* start ITEMS *

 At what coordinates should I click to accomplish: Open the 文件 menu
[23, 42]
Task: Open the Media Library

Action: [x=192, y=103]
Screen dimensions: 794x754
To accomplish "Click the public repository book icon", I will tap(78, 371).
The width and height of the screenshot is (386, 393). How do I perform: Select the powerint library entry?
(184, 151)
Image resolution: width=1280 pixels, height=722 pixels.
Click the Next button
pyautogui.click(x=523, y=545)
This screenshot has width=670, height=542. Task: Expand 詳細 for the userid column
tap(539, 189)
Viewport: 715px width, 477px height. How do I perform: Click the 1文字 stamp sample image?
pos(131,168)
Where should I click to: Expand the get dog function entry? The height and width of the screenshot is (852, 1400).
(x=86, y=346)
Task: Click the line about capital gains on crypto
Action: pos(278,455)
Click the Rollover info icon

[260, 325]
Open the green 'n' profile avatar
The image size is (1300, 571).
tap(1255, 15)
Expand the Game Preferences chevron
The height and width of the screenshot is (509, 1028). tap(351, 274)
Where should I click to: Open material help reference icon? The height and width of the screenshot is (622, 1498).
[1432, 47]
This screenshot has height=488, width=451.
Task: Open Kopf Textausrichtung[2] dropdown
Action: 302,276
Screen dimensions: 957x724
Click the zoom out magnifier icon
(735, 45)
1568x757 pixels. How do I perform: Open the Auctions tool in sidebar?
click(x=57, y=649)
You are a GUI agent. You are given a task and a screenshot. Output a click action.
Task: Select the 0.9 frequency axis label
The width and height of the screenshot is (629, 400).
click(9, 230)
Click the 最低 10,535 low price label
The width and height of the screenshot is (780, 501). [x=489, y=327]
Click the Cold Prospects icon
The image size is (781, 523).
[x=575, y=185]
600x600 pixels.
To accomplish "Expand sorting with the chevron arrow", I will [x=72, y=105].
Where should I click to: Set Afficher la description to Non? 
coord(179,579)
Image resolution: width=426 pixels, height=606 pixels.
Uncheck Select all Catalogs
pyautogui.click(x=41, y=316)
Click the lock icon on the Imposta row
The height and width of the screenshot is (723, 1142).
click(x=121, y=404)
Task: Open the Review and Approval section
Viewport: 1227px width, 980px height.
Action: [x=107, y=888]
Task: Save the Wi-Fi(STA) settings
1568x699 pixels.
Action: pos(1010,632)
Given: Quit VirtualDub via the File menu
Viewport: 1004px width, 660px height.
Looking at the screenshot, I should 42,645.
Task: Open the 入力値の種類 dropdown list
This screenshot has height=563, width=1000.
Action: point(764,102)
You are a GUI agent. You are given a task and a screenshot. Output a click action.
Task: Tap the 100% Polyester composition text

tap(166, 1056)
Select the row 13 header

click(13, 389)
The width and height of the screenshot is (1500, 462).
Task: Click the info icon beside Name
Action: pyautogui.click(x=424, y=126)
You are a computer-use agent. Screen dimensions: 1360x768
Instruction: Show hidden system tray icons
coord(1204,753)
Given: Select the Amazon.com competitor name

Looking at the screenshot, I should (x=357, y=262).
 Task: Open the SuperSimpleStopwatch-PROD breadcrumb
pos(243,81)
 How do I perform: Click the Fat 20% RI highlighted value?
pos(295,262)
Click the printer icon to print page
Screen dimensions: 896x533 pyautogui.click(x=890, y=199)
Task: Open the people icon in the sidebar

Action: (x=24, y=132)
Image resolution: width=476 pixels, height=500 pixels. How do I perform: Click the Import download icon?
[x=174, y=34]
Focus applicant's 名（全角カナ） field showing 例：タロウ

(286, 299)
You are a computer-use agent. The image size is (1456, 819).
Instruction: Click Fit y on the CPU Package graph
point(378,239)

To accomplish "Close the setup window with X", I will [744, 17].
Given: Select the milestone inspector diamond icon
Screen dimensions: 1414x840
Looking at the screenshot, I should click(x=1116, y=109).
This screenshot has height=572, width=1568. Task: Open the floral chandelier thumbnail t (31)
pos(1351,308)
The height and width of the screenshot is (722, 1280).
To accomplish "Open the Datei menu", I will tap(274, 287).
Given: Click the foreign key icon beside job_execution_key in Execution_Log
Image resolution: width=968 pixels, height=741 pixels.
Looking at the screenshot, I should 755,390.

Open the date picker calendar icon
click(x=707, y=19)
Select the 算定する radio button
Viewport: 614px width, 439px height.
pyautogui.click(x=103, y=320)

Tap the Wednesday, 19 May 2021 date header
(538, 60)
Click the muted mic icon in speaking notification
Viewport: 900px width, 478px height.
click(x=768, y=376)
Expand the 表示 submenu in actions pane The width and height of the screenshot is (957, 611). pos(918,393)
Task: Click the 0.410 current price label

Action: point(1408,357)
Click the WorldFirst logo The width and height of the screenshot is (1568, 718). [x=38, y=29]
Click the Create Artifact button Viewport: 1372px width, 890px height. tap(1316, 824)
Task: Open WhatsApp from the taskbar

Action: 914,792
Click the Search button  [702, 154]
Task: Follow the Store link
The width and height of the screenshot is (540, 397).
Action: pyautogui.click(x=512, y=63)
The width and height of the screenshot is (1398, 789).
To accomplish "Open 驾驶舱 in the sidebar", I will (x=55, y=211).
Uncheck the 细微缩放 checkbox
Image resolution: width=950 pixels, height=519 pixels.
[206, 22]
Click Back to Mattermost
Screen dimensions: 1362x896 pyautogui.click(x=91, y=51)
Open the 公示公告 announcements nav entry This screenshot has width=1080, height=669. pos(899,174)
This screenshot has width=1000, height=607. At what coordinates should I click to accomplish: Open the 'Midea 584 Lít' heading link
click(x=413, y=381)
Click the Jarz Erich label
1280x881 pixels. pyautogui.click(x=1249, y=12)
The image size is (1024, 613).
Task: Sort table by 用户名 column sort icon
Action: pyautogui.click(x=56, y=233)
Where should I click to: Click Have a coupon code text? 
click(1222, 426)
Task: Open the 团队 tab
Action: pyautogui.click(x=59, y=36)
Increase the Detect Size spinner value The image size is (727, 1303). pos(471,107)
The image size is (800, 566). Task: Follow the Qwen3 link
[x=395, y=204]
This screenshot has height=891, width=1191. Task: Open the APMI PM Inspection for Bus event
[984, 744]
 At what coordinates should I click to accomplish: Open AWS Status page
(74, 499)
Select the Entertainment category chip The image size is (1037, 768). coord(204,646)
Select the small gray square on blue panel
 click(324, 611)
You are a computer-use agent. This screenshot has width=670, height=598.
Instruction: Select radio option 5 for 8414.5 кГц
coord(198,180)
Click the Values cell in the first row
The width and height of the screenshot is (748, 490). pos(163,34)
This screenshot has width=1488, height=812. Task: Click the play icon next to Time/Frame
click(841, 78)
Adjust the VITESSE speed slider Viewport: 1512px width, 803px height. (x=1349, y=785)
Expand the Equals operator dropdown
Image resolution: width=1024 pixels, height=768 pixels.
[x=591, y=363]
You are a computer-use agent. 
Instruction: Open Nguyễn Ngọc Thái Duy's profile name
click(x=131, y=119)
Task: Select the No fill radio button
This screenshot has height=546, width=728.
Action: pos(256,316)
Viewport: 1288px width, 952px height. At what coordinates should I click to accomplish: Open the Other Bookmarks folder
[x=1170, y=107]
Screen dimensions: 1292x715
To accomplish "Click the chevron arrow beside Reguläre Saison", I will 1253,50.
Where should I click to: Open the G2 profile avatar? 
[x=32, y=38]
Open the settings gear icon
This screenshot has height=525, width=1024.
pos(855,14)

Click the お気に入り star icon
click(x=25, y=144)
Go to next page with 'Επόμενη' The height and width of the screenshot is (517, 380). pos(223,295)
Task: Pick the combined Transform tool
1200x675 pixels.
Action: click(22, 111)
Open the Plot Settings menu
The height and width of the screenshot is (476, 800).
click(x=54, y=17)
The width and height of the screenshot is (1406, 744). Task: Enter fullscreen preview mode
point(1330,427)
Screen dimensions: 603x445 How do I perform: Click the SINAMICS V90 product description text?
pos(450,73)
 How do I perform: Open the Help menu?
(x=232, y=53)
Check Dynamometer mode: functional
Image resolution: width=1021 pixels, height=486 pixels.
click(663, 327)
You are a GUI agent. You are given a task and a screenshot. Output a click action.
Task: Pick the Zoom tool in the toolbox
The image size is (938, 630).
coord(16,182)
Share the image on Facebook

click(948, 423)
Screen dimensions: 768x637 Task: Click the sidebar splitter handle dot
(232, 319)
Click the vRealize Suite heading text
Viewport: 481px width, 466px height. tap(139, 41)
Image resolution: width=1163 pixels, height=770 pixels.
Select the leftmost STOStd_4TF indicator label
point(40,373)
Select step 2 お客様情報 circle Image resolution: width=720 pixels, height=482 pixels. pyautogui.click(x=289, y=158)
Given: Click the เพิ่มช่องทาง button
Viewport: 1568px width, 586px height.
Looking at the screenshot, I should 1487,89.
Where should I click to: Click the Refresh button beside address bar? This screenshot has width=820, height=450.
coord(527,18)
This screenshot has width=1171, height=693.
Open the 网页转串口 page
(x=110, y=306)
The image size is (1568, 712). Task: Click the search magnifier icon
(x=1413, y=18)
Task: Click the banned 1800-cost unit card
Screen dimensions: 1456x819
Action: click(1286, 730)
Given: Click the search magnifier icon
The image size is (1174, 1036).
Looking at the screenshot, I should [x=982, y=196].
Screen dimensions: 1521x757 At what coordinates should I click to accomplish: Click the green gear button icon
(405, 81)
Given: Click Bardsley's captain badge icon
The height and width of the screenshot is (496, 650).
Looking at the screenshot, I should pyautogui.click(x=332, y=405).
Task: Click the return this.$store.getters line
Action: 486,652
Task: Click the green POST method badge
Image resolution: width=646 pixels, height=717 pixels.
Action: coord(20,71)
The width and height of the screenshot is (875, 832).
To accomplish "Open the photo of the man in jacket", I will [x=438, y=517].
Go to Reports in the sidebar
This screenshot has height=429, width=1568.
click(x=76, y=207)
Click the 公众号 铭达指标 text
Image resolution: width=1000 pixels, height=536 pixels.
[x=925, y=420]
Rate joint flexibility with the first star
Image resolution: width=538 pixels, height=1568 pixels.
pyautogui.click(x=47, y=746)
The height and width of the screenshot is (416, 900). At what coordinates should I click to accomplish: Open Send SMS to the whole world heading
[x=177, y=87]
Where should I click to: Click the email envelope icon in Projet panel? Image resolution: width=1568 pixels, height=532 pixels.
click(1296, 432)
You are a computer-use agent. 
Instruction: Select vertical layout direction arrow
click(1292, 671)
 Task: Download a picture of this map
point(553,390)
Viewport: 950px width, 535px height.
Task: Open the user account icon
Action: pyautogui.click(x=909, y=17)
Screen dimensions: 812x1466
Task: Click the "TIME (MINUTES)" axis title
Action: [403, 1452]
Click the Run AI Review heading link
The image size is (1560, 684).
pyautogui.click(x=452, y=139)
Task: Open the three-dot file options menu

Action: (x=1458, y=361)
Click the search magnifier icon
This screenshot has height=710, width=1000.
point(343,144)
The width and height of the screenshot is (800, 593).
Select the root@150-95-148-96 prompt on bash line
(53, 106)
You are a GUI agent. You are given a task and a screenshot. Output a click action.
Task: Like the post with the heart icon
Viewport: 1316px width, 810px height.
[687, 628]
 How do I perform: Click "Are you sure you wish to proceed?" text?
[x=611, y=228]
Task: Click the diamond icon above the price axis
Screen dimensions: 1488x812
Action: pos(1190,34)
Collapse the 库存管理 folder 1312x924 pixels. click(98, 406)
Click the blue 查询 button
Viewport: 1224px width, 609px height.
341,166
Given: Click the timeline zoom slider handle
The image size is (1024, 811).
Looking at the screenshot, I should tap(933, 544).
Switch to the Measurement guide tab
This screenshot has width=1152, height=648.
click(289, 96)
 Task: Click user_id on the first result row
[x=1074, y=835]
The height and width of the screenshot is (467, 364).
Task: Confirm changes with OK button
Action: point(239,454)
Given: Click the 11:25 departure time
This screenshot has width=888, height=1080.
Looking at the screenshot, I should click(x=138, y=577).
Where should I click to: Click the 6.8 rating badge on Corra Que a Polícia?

* end ITEMS *

EXERCISE DESCRIPTION ▸ Please rescale everything from "Task: Follow the Store link" down to "will (x=55, y=211).", reproducing those lines in full with the requests included. Multiply each click coordinate in the answers by 2.1 and round it to a whole number, with halves rounding up.

WRITTEN REPLY ▸
Task: Follow the Store link
The width and height of the screenshot is (540, 397).
Action: pyautogui.click(x=1075, y=132)
The width and height of the screenshot is (1398, 789).
To accomplish "Open 驾驶舱 in the sidebar", I will (x=116, y=443).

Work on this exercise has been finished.